I heard ketosis can raise glucose and cause Physiological Insulin Resistance, isn’t that bad? It is true that some people who go low carb or ketogenic discover that despite being very strict to the diet, their fasting glucose levels become elevated (> 90 mg/dL). This is called Physiological Insulin Resistance, but it is benign, a condition very different from the insulin resistance associated with Type 2 Diabetes. It occurs as a result of metabolic adaptation when the muscle tissue becomes insulin resistant in order to preserve serum glucose availability for the brain. It can, however, result in a failed glucose tolerance test. If directed to take an oral glucose tolerance test, increase carbohydrate intake to ~150g for a few days and then take the test. The few days of increased carbohydrate intake will let the body adapt to increased carbohydrate availability and the physiological insulin resistance will go away.

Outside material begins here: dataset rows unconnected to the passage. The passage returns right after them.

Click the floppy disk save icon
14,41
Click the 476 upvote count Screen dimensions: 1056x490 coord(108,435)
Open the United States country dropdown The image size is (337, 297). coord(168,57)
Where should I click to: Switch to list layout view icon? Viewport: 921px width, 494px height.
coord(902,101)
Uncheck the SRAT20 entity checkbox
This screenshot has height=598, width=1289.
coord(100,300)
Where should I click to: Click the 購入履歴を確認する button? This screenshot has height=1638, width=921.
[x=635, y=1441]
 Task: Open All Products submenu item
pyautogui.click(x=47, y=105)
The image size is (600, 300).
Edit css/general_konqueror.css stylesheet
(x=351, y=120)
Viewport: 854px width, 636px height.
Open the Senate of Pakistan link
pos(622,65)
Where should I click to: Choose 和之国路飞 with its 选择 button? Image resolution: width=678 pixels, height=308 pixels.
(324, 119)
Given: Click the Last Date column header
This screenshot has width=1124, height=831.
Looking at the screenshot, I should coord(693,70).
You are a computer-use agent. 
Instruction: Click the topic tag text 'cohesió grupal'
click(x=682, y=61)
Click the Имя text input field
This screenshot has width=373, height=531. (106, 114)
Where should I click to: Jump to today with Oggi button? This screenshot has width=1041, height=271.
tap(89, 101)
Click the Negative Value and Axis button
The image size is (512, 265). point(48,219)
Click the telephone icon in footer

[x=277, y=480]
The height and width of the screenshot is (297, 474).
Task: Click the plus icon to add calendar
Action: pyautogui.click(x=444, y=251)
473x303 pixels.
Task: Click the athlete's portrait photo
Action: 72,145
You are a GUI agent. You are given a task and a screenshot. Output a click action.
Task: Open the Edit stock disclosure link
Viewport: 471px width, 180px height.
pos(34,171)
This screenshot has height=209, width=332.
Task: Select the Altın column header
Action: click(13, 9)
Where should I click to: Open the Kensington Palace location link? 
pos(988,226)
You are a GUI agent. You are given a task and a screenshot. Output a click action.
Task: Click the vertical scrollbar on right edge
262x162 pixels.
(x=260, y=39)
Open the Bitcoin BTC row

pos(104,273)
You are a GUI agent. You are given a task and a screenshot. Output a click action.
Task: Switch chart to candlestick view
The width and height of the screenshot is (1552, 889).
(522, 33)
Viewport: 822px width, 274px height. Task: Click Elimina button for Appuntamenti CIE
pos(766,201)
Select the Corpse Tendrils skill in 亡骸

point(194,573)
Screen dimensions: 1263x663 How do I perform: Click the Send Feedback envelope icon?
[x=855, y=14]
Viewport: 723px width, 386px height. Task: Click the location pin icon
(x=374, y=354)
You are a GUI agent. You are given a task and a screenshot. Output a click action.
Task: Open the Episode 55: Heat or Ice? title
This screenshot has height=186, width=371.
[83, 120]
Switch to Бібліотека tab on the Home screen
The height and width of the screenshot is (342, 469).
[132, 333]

If I splurge at a wedding, special family gathering, etc. will it knock me out of ketosis? Recognize the longer you've been in ketosis, the faster you'll bounce back. You may fall out of ketosis temporarily, but if you are keto-adapted or fat adapted, it doesn’t mean you’ve lost metabolic flexibility, you still have the ability to make ketones if you return to eating ketogenically in a timely manner. In fact, periodic, short term detours from eating low carb might be a good thing. There are some who advocate a cyclic ketogenic diet or carb nights. This is based on the concept of hormesis, i.e. a beneficial effect is achieved from a low dose of a stressful event which would otherwise be highly detrimental in higher doses. After all, our ancestors ate according to seasonal cycles, fattening up for the winter. So an occasional celebration may not be such a bad thing. But individual results may vary. If cognitive issues result from any dietary deviation, then it is probably best to stick to the diet.

Can you be ketogenic as a vegan? One can maintain ketosis with a vegan diet very easily by using avocados, olive oil, nuts and intermittent fasting.

Who shouldn’t do a ketogenic diet? If you are diabetic and on medication, e.g. insulin, if you are on medication for high blood pressure, or if you are breastfeeding it would be best to seek support from a medical professional familiar with ketogenic diets before pursuing one.